Records from a data source:
┄┄┄┄┄┄

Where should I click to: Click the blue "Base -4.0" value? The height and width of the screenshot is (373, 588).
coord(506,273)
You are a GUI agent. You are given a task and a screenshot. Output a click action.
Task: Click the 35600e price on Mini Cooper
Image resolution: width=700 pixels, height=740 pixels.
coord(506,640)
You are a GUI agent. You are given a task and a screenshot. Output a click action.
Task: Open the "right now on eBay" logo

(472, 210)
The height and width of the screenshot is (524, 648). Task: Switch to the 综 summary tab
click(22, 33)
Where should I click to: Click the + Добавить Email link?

┄┄┄┄┄┄

* _PROMPT_
Make a precise copy of the records in their entirety.

* _RESULT OF THE TASK_
Where should I click to: Click the blue "Base -4.0" value? The height and width of the screenshot is (373, 588).
coord(506,273)
You are a GUI agent. You are given a task and a screenshot. Output a click action.
Task: Click the 35600e price on Mini Cooper
Image resolution: width=700 pixels, height=740 pixels.
coord(506,640)
You are a GUI agent. You are given a task and a screenshot. Output a click action.
Task: Open the "right now on eBay" logo

(472, 210)
The height and width of the screenshot is (524, 648). Task: Switch to the 综 summary tab
click(22, 33)
Where should I click to: Click the + Добавить Email link?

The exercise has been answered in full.